• Document segment:
Fill out our Daily Orange reader survey to make our paper better


Humor

Cuneo: Disney movie flashback, Cheetah Girls edition

Last year I kept a running diary of “High School Musical” to revel in a little nostalgia as well as to see if the movie was as magical as we all remember.

It was.

This year I dove deep into the Disney vault to pull up the 2003 hit “The Cheetah Girls.”

So here it is, Disney Movie Flashback Episode II: Attack of the Cheetah.

0:37- The first sequence of the movie is the four girls obviously lip synching a performance that is shot “music video style” at an 8-year-old kid’s birthday party. We are introduced to Galleria, Chanel, Aquanette aka “Aqua” and Dorinda. Dorinda is white.



Dorinda is the name of a white person in this movie.

9:00- Galleria’s Italian father Francobollo, who talks as if he is in a Mario Bros. interpretation of “Les Miserables,” doesn’t understand why Galleria has switched “bling-bling” to “bling-bling-bling.”

We need a hotline for conundrums such as these.

• Set of tasks:
A. Answer these questions about the column on "The Cheetah Girls":
(i) Which movie did the writer keep a running diary of last year?
(ii) In what year was "The Cheetah Girls" a hit?
(iii) What is the name of Galleria's father?
B. In the listing, change "pathfinder" to "navigator" in the stretch from the line containing "Collapse the Google Maps section" through the line containing "Where should I", both included, keeping everything else the same. Return only those lines, without the pictures.

(Pointing records for text and elements)
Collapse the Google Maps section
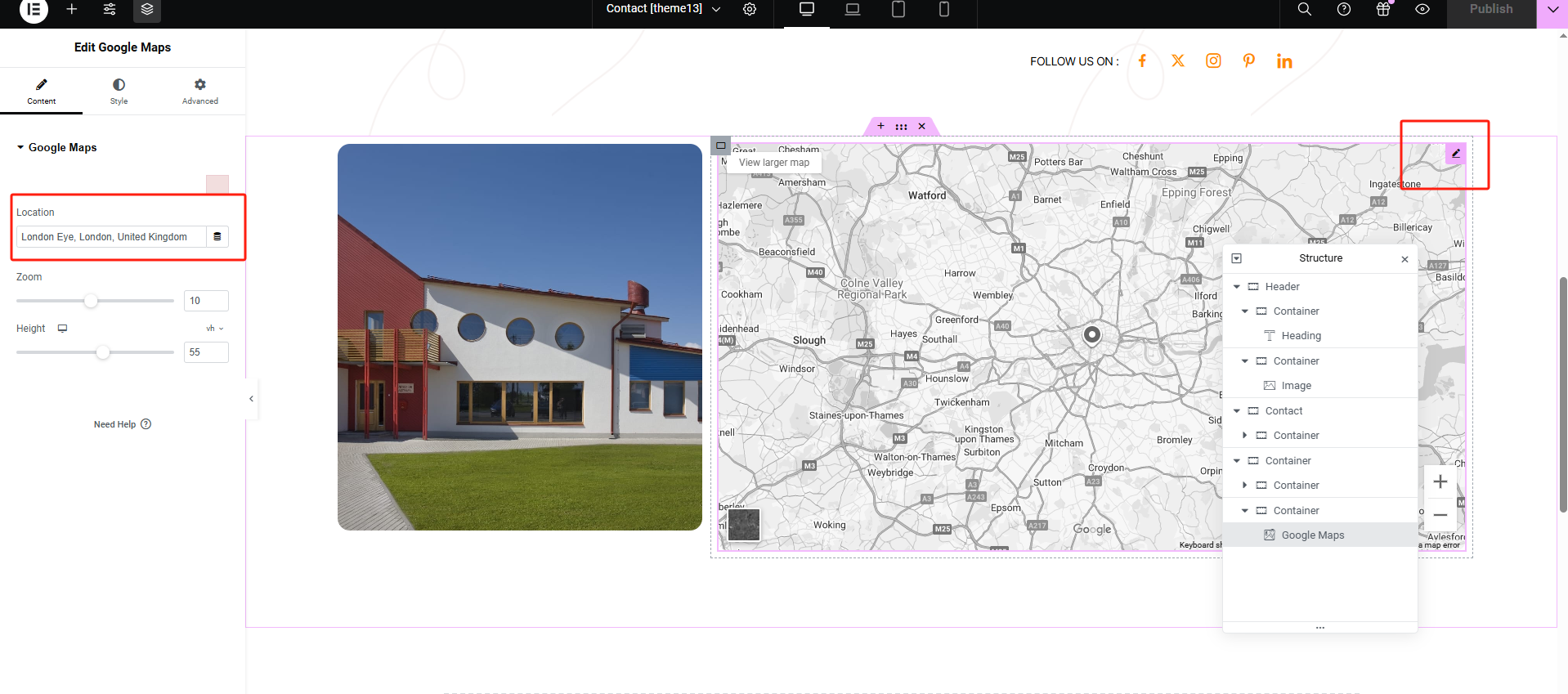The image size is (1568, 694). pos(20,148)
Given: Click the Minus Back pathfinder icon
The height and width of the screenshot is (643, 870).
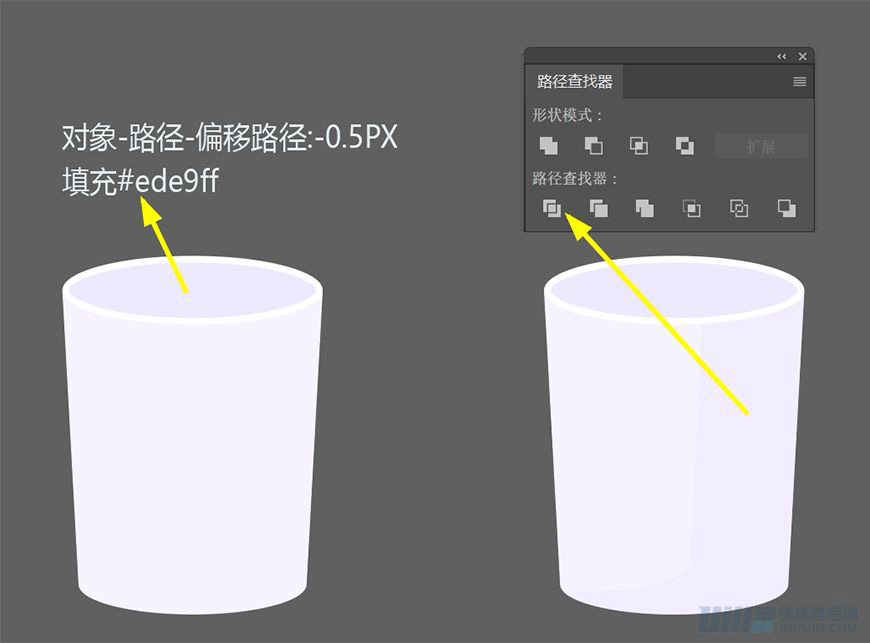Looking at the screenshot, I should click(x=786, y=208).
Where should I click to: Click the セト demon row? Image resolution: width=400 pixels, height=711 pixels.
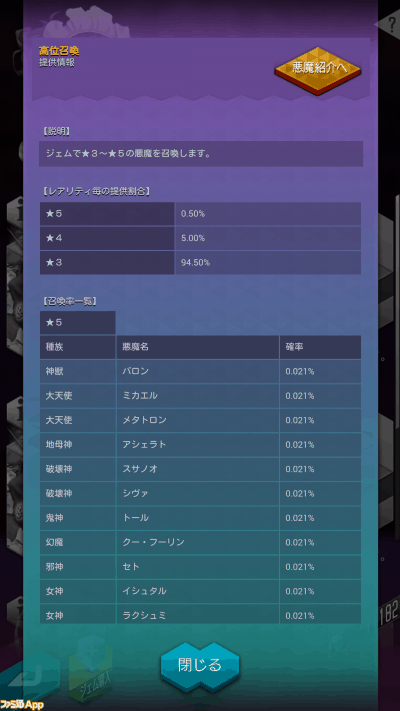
--
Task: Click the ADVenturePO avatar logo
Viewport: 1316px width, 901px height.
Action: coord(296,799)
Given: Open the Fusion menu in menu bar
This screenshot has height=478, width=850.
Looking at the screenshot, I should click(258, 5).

• The replies:
A.
(i) "High School Musical"
(ii) 2003
(iii) Francobollo

B.
Collapse the Google Maps section
The image size is (1568, 694). pos(20,148)
Given: Click the Minus Back navigator icon
The height and width of the screenshot is (643, 870).
Looking at the screenshot, I should click(x=786, y=208).
Where should I click to: Click the セト demon row? Image resolution: width=400 pixels, height=711 pixels.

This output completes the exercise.